Ask yourself this: Was it a particularly challenging unit, filled with brand-new skills or higher-level concepts? If the grade average is not substantially lower than usual, maybe within 10 points or so, it could just be a reflection of the difficulty level. Totally normal.
If the average is substantially lower – by maybe 15 points or more – you’ll want to dig a little deeper.
Data is key here. Look for trends: Were most of the points lost on a select number of questions? Maybe they were worded in a confusing way. Maybe your key is wrong. (Happens to the best of us.) Or maybe the missed questions address only a handful of skills that can be easily revisited in class.
Adapt Your Lesson Planning
There are many ways to move forward from here. Here are just a few ideas:
- Ask your colleagues for ideas and best practices. We should always be growing as teachers, just like we ask of our students.
- Use class time to revisit and rework commonly missed items, providing plenty of scaffolding.
- Ask a few students who do get it to explain it to the class in their own words. Sometimes hearing it from a peer’s perspective can be the difference. You could even have them lead groups that work through new items together.
- Assign new questions that assess the same skills and allow students to complete them for partial credit back to their test grade (akin to test corrections).
- A test retake is another option; it puts the ball back in their courts after you’ve provided additional support.
Plan to be Flexible
Build an extra day or two into each unit plan for times such as these. If you don’t end up needing the time, you can use it for review or enrichment. Or simply wrap up early and get a jump start on your next unit.

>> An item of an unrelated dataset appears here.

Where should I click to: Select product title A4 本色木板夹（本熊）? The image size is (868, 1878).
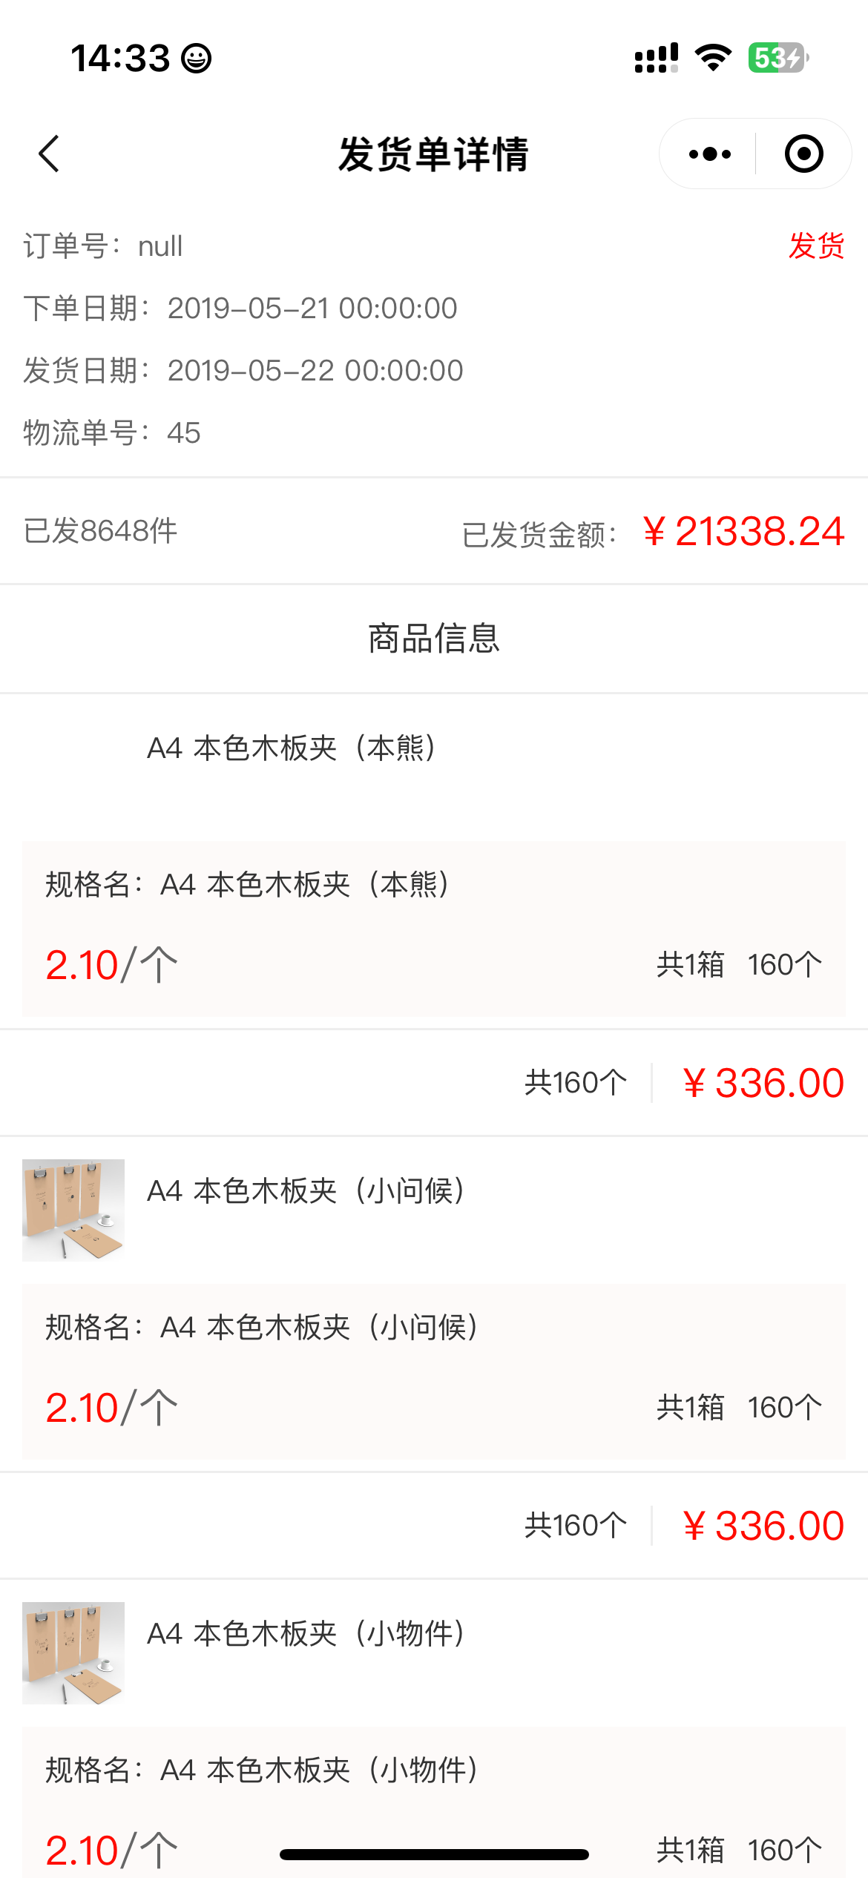pyautogui.click(x=292, y=748)

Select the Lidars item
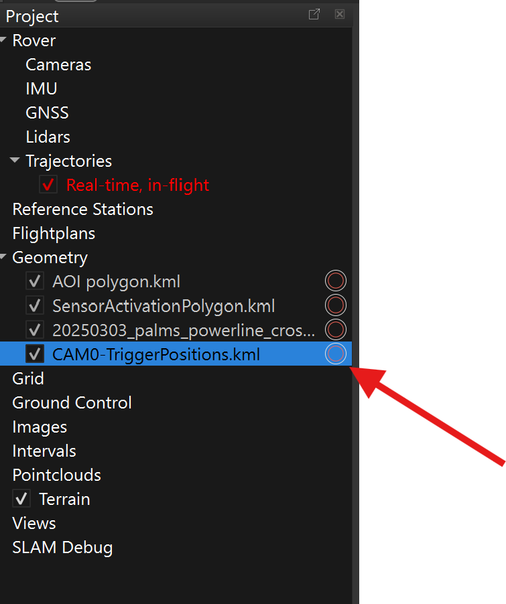tap(48, 137)
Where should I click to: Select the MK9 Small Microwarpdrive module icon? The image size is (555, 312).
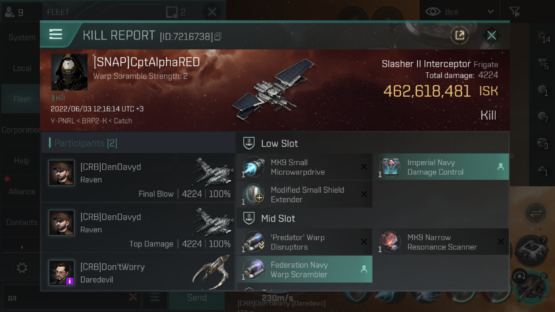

Be on the lookout for misunderstandings during a lesson, especially on new material. You’ll recognize it when you see a mix of confusion and horror among the students. Do a quick assessment to see what’s up and shift your instructional approach. If you can pinpoint the misunderstandings in the moment, you’ll save yourself time and frustration later.
Assess as you go. There are so many ways to seamlessly incorporate quick, informal assessments into your lessons that don’t take a ton of time and can involve zero grading.
If possible, quiz students before you give a larger test to gauge student understanding. Be sure to allow time to give feedback before the test comes around.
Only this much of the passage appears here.